I’m sitting inside a coffee shop in Spartanburg, South Carolina. That old Southern sun is drifting down and bouncing light off the corporate headquarters of Denny’s into the park below. The flow of today’s latest Pop filters out of the speakers and caffeine’s consummate soldiers come marching in and out of the doors. My head is weary, slightly perplexed and the simple thoughts of this article… an article that I’ve had spinning in my head for months now… just won’t let me concentrate on anything else. So, the fingers have begun to do what they do and the story begins.
I didn’t drink coffee very often in 1993. By 1996 I drank more of it, but still not all that much. Ten years later, I drink coffee all the time. It could be my one vice, linking me with affection to the great cowboys of ancestral lore. It could be my link as well to the astute businessmen and women, those that I have little in common with, who traipse up and down the busy streets of cities from here to Seattle. It is a link, yes, that grows and continues to thrive in the Starbucks, the Joe Muggs and all the quaint, privately owned coffee bars across the nation.

I’ve never been to Seattle. I’ve never stepped inside the original Starbucks. I’ve never felt the rain on my shoulders. Never stood in the wind, staring up at the Space Needle. I’ve never been to Richmond, Indiana either for that matter. I’ve never walked around in any of the cornfields in the Mid-West. Never prayed a prayer uttering the name of Saint Francis while listening to the wind whipping across the prairie near Wichita. But even though I’ve never tasted the air in either of those places, I’ve traveled there just the same. Two wayward sons of those cities have dominated my life, dominated my music and even in their death, ignite an urging in me to keep walking and press towards the sun.

The early 1990’s found me at that great crossroad of youth, where everything is in front of you, every girl’s smile meant something, every friend’s laugh was energy, every book not read didn’t matter, and every day was your day. Jilted by the weight of not understanding the cliques that come along with high school and discovering my penchant for art, drama and the mere poetry of this life, I staggered through my teenage years drenching myself in every type of aggressive or soul-tearing music that I could find. Nobody fit this bill for me quite the way Alice in Chains did. And I, like a lot of kids, identified with the angst and the depression of those songs, even though I’d never done drugs. At the time, I hadn’t even seen drugs, but I understood a sense of despair… a sense of depression… the never-ending onslaught of questions that this life presented.

At least I thought I did.

I had escapes as most teenagers do. I have escapes as an adult as well. Most sane people, in order to stay sane, develop these at some point and when times get rocky, they run to them. Music was and is my escape. I find just as much justice, just as much authentic release in music now as I did thirteen years ago. The porch at 30 is still a porch, just with a slightly better view.
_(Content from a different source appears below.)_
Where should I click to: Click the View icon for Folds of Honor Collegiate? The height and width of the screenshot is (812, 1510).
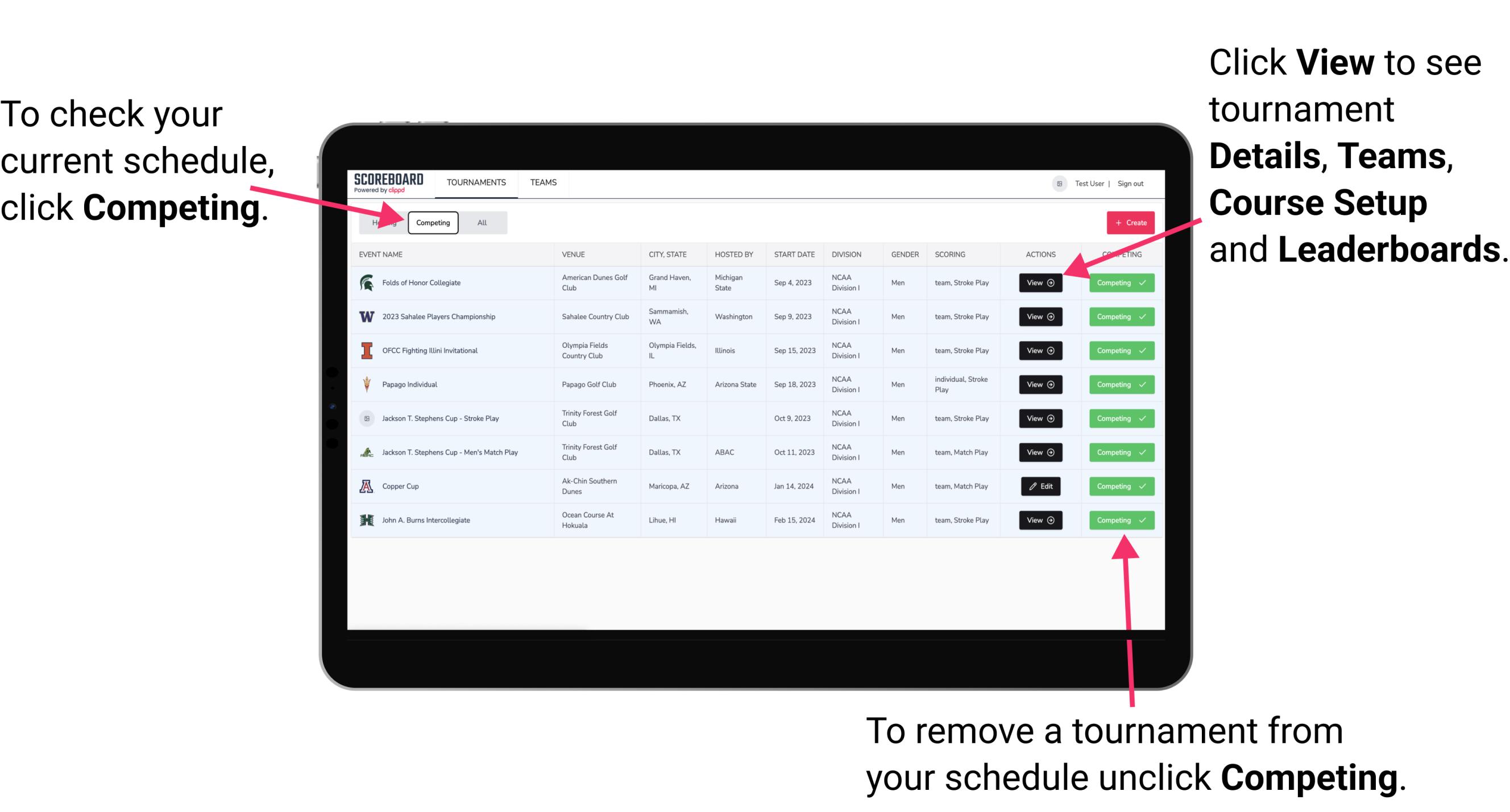1039,283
In the history of rock and roll, there has never been a voice quite like Layne Staley’s. As part of the vocal duo that brought such beautiful, melancholy harmony to all of Alice in Chains’ songs, Staley became a poster child for gut-wrenching metal and heroin addiction. All over America, youth and adults alike found comfort in the fact that someone was going through the same misleading fable that they were. I, thinking I understood the world at seventeen… eighteen… sang along and empathized. Layne’s singing voice was one of power and it came not from some showmanship quality, but from the brutal reality of the art he created and lived. Away from the mic, Layne’s voice was quiet. It carried humble truth. And when it breathed its last breath in April 2002, it gave us the answer to its most famous question, “If I would, could you?”
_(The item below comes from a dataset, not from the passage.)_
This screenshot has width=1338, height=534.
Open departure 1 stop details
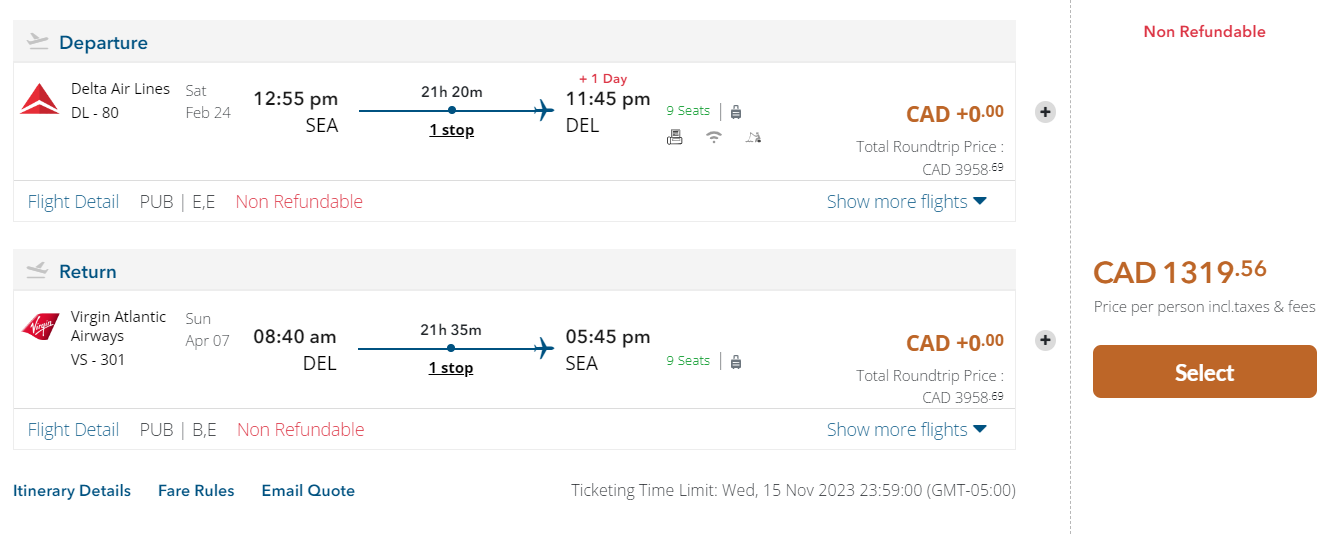452,130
Since his death, songs have trembled from the fingers and lips of other musicians, some in his memory. The musical landscape of the late 90’s seemed to change into a contest of who could sound the most like Alice in Chains. The trouble is, someone like Layne, can’t be replaced. Layne (like the rest of Chains) was honest and the music machine, when replicating sounds, can never produce honesty. Therefore, on rainy days when I’m lost, on days when this country rumbles, on days when I have to fight for honesty… I put Chains in and let them spin. Layne, even from the grave, gives me weight and I have a friend to help me face the trials that call my name. While hopeful that my search will pull me beyond the end that met Layne, I well recognize the essential message of his life: Honesty mends, but not without tearing the scars open first.

Rich Mullins was nothing like Layne Staley. Rich believed firmly in a God that stared him down from across the cornfields of Kansas. He believed in speaking and conversing about God at every opportunity. Rich’s songs often resonated with a sense of his spiritual presence in them. He taught, inhaled, slept, ate, and lusted for the very breath of God. It gave his music power. It gave a purpose to his dulcimer hammering, his bare feet and his willingness to turn over his possessions to the poor and unfortunate. While Rich walked the countryside finding God, I walked a college campus in Alabama finding Rich.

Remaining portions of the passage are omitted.